Be 60 years old and have a tattoo.
"How do you know you're going to want that there forever? Tattoos are permanent."
That's true. I don't know that I'm going to want it there forever. But that doesn't matter; I want it there now, today. And by the time I reach old age, God willing, I'll have had the tattoo so long it will have become a part of me.
"What if you don't like that image/phrase/band 10 years from not?"
Now this is the important, so pay attention. You're absolutely right. 10 years from now, I probably won't be listening to the same music or be as obsessed with images of stars as I am now, but the tattoo will be a reminder of the time in my life when I did like those things, a symbol of youth/experimentation/freedom/etc.
"Your body is beautiful just the way it is, why would you want to go and ruin it?"

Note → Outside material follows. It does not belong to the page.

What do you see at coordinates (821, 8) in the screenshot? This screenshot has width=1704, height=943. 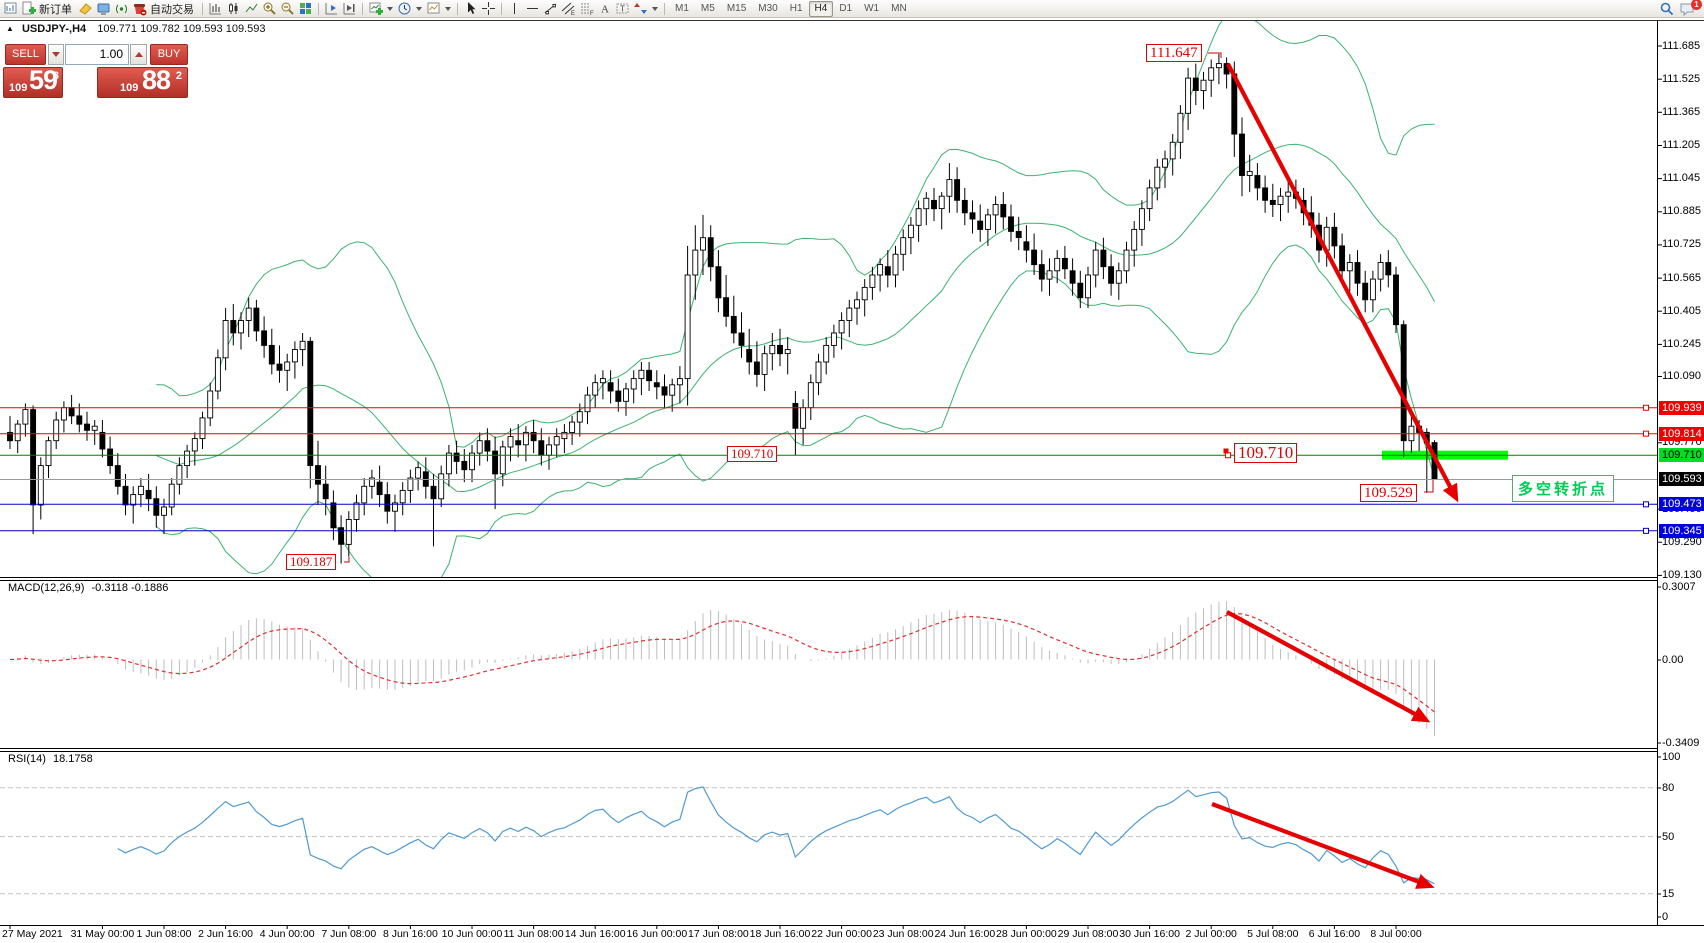 I see `timeframe-button-h4: H4` at bounding box center [821, 8].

My body is beautiful, but it won't be any less beautiful if I accentuate it with ink. My body is my temple but it is also a canvas. I can either leave it empty or decorate it.
"What if one day you break up/aren't friends anymore?"

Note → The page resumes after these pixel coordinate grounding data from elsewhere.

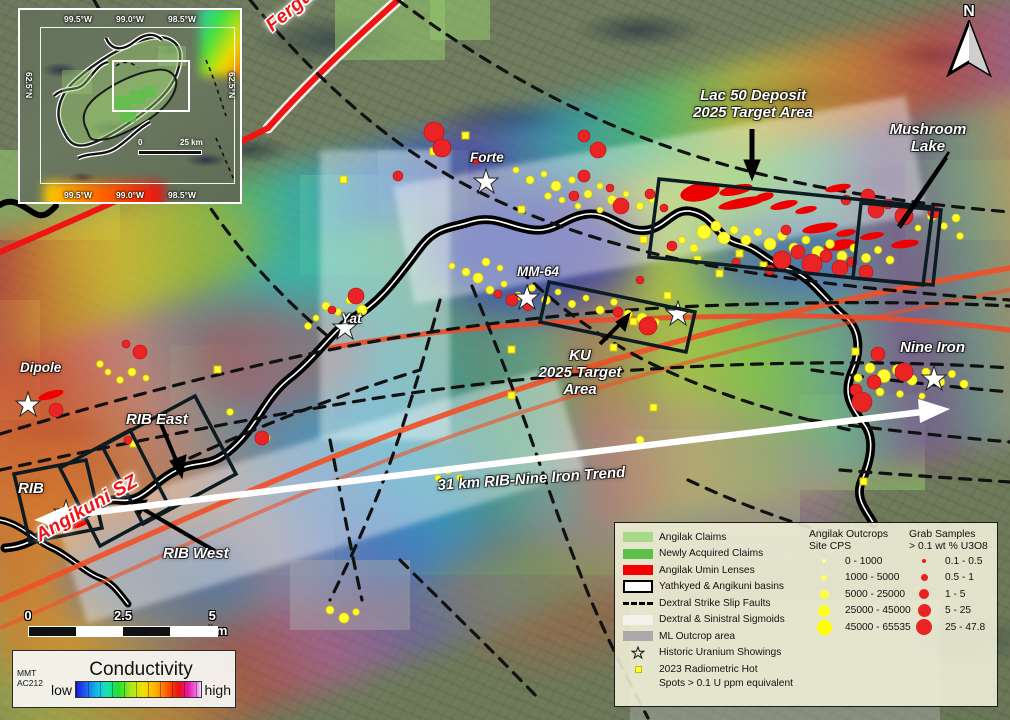 This screenshot has width=1010, height=720. I want to click on legend-item: Historic Uranium Showings, so click(716, 654).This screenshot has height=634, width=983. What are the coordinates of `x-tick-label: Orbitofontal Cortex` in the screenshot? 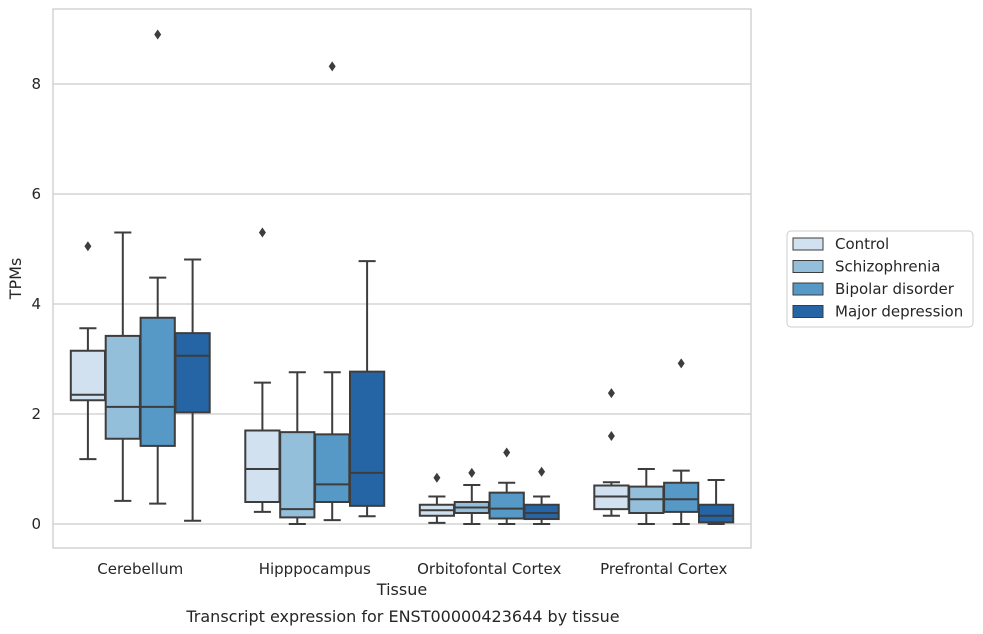 It's located at (489, 569).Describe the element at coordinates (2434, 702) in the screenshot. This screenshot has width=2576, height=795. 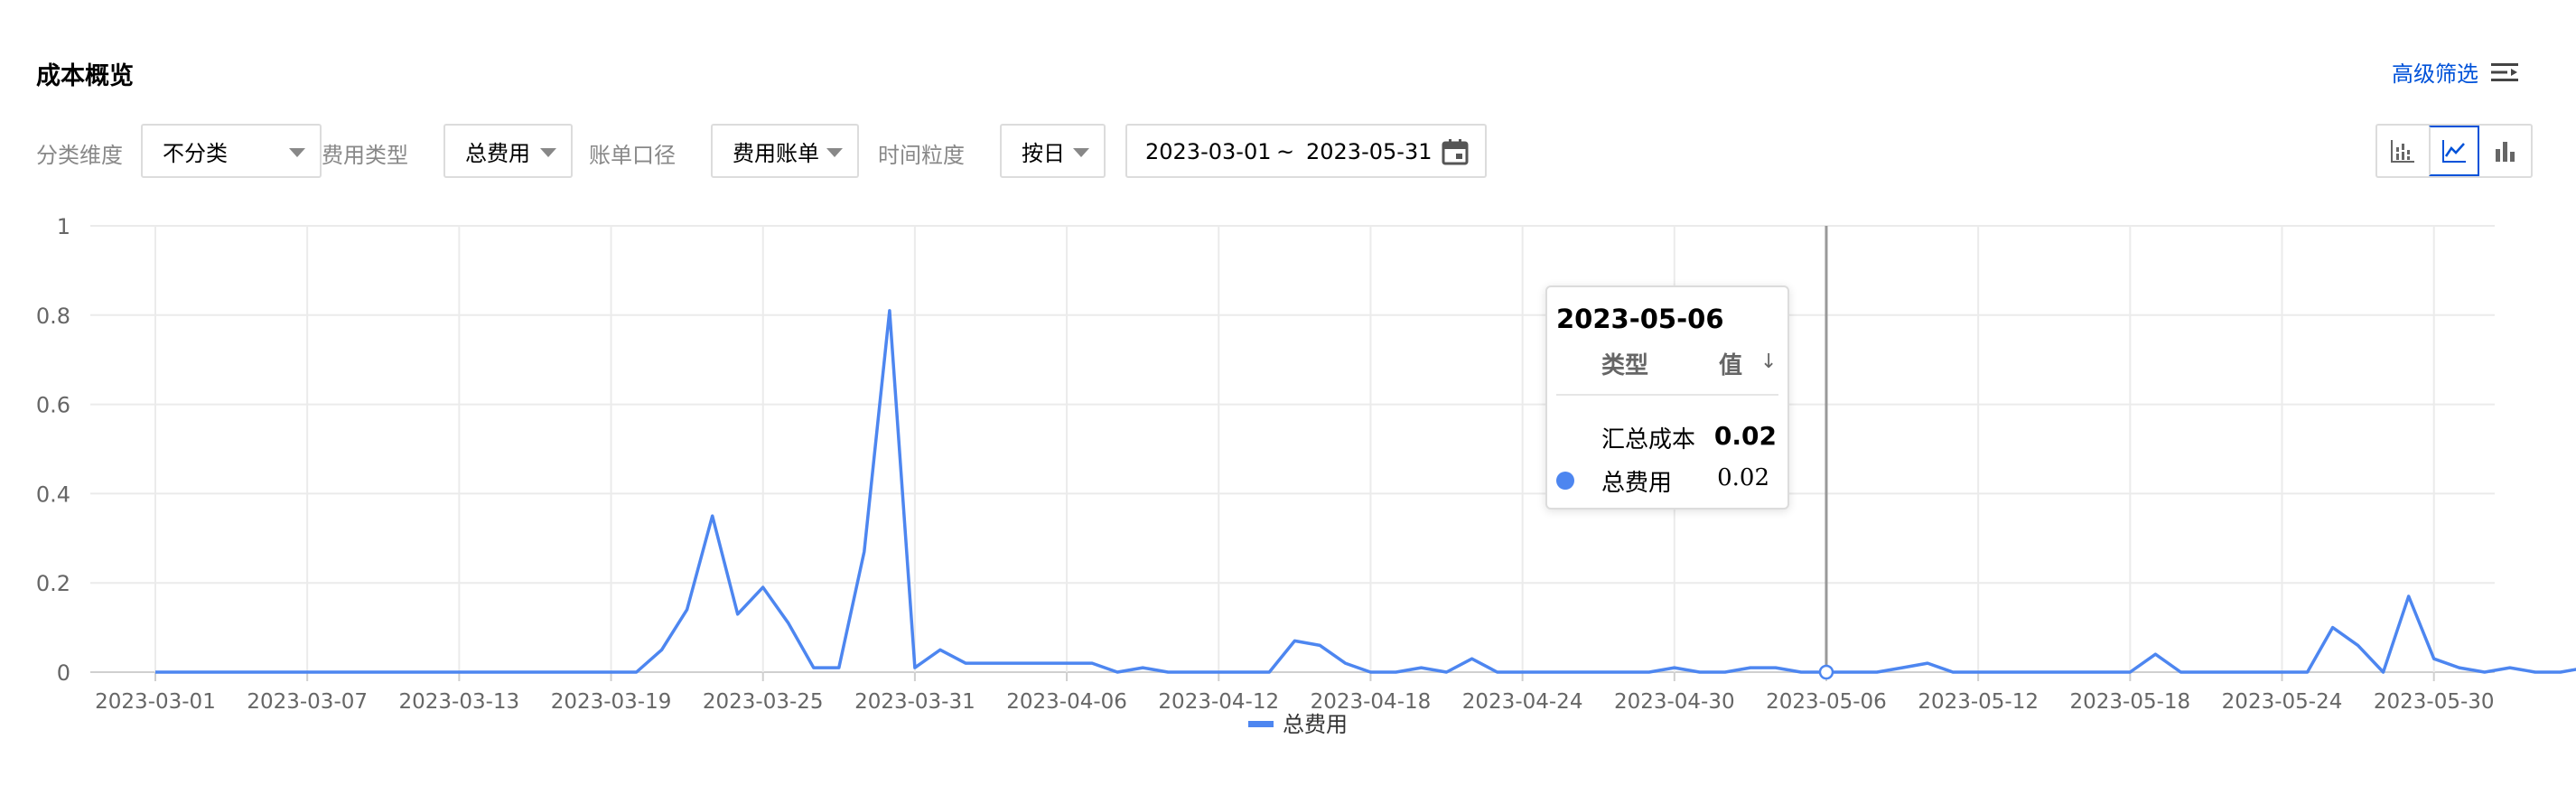
I see `x-tick-label: 2023-05-30` at that location.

Just because it doesn't last doesn't mean it didn't happen. Maybe we'll last and maybe we won't. I personally have a tattoo—a quote—that I share with two other people, one of whom I am estranged from at the moment and the other I don't speak to at all. For a while after the dissolution of our threesome, I was slightly disturbed by the presence of the tattoo. However, after thinking about it, I soon came to terms with it. There is always a way to rationalize one's feelings or actions in a way that makes sense. When I got that particular tattoo inked onto my skin, I was at an incredible moment in my life. I had reached a long awaited turning point and had never felt healthier or more alive. A breath of fresh air that had previously been polluted. Tattoos cannot just be taken at face value; their meaning is much more extensive. They can represent ideals and ideas as well as being landmarks on our life's journey. It doesn't matter what happens next, it only matters that it happened at all.

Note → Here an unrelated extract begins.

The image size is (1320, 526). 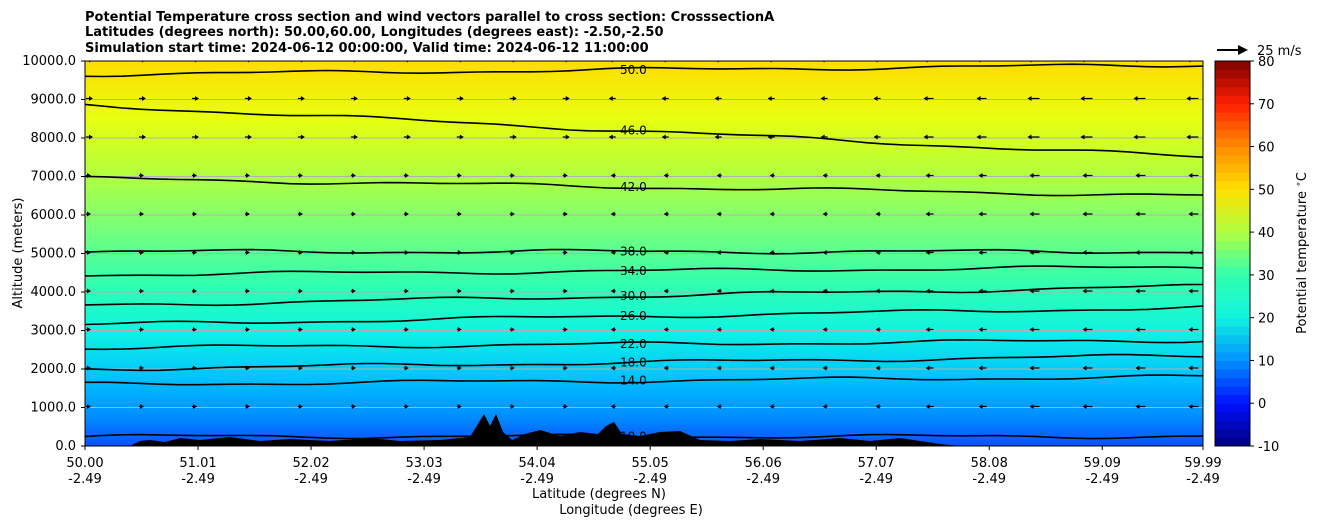 I want to click on y-tick-label-6: 6000.0, so click(x=54, y=216).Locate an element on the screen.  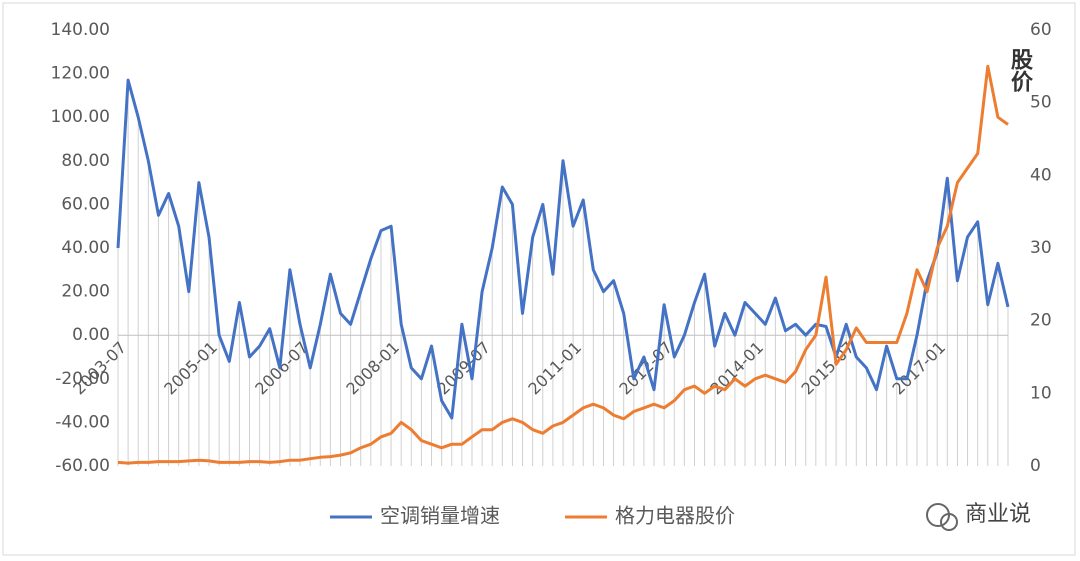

When I got my first tattoo at age 18, a tiny black star on my lower stomach, I swore it would be my only one. It hurt and it took a few days to heal, which meant the waistbands around my pants were uncomfortable to wear. But less than a month later, I found myself, almost beyond my control, craving another one. When I got my second tattoo on my lower back, this time I swore that I would only get tattoos that could be easily hidden if I so desired. But the craving kept coming and now I have 13, two of which are completely visible, and another on its way next week. It's absolutely an addiction, but it's the safest one I can imagine. Although it is painful, it's strangely pleasurable at the same time.
A friend of mine once said, "Tattoos shouldn't be gotten by people who think the moment lasts forever, but by those who see forever in all the moments."